● **Task directions**: With pictures left out, please repeat word for word the lines from the one containing "This screenshot has height=576, width=1024." through the end of the records.

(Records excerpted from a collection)
◆ ◆ ◆ ◆ ◆
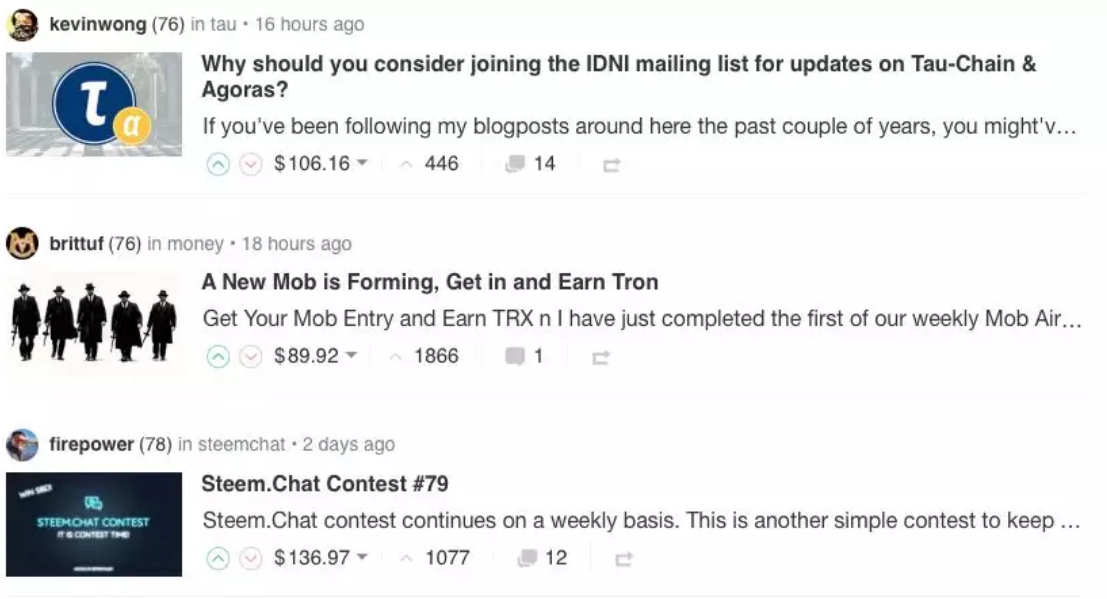Upvote the Steem.Chat Contest #79 post
This screenshot has width=1107, height=599.
click(x=218, y=558)
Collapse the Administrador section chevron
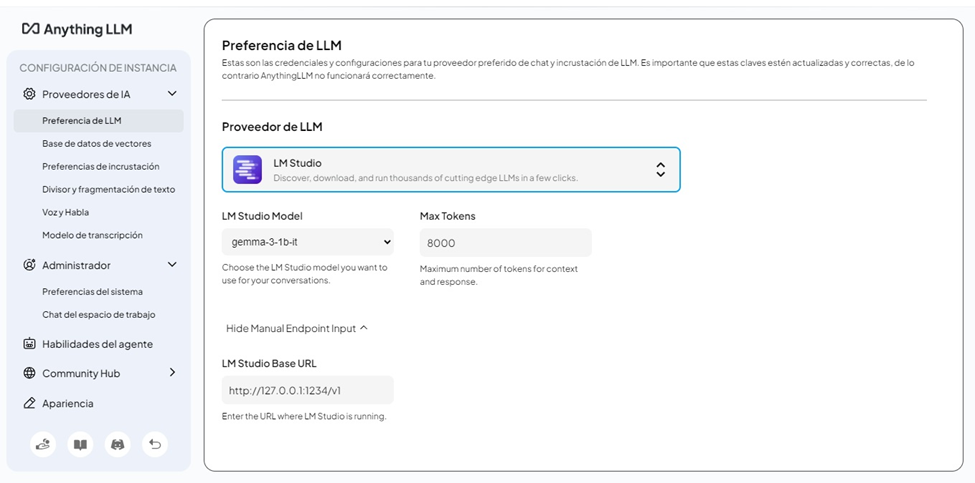 coord(172,265)
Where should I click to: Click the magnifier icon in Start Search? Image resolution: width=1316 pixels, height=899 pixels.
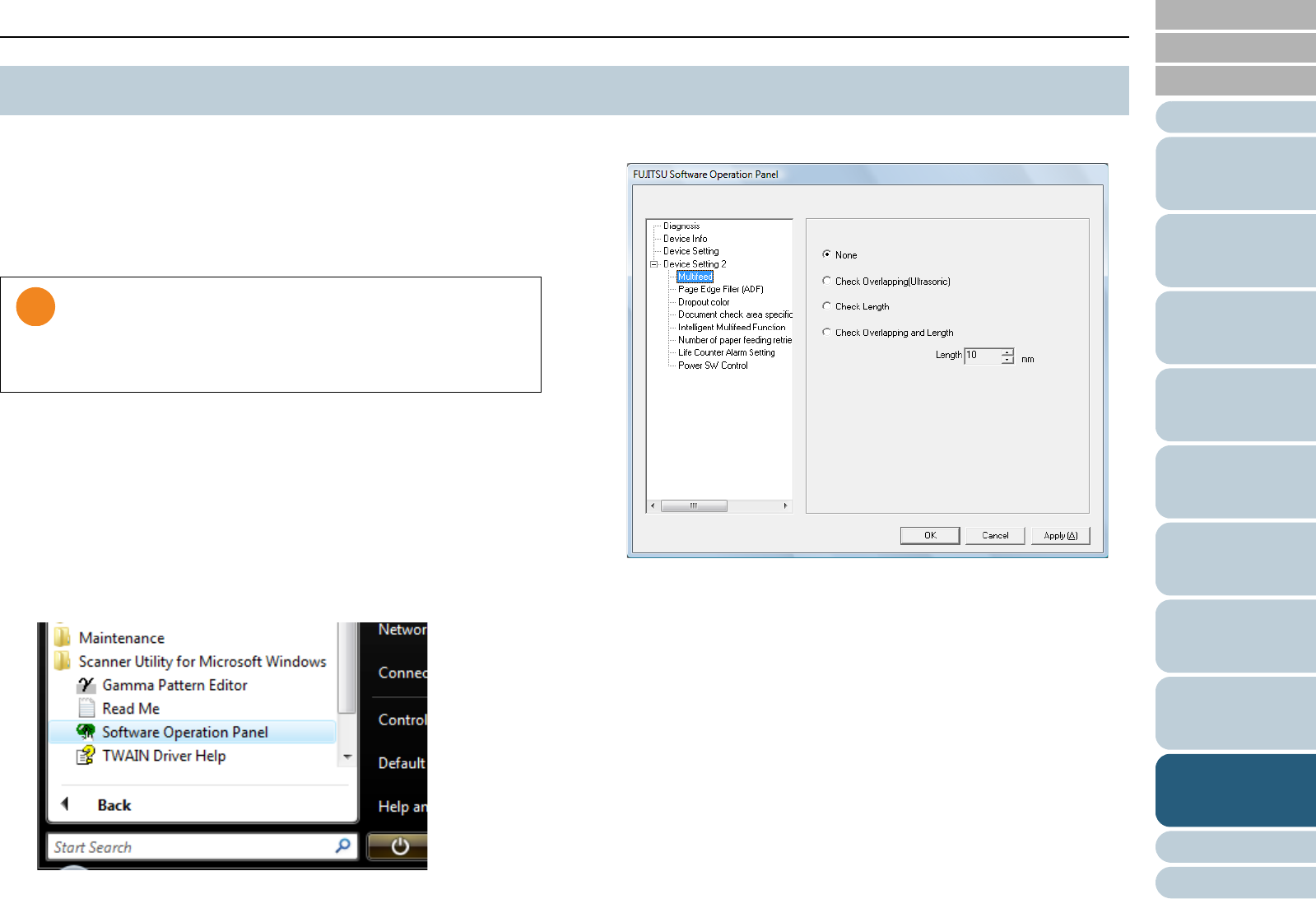[x=342, y=845]
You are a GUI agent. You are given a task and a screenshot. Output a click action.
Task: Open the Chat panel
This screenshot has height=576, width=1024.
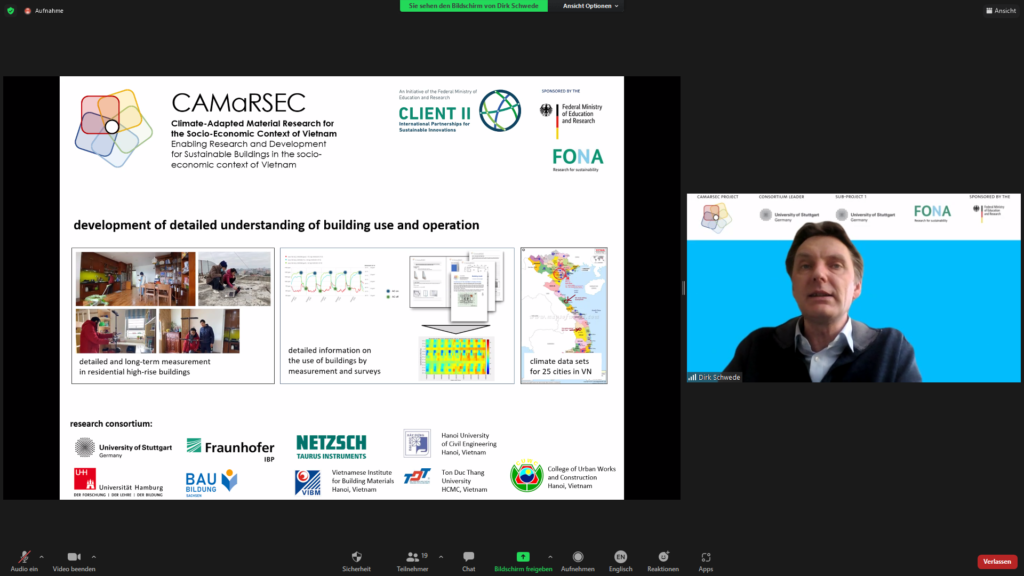pyautogui.click(x=468, y=558)
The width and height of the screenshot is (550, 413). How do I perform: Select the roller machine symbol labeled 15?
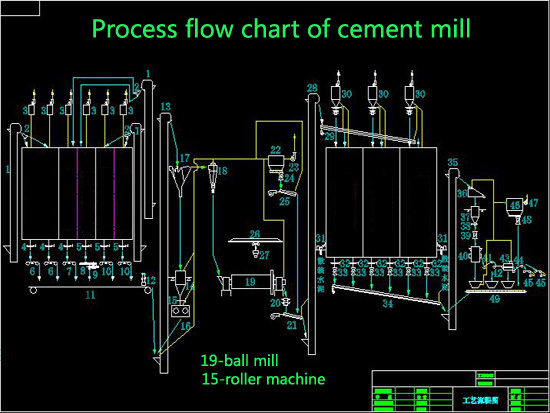click(180, 311)
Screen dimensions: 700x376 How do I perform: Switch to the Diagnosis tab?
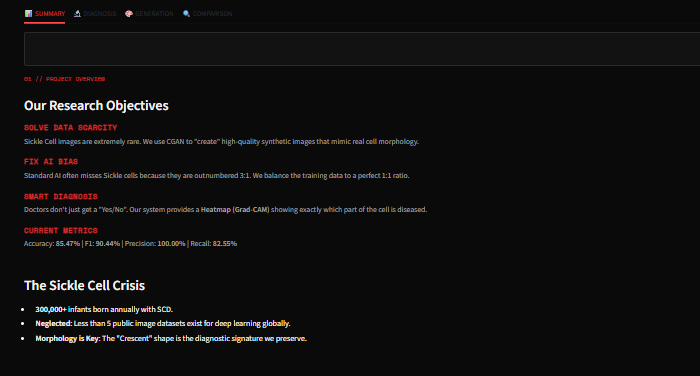[x=100, y=14]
◆ ◆ ◆ ◆ ◆
● **Output for this exercise**:
This screenshot has height=576, width=1024.
pyautogui.click(x=468, y=558)
The width and height of the screenshot is (550, 413). How do I perform: Select the roller machine symbol labeled 15?
click(180, 311)
Screen dimensions: 700x376 How do I perform: Switch to the Diagnosis tab?
[x=100, y=14]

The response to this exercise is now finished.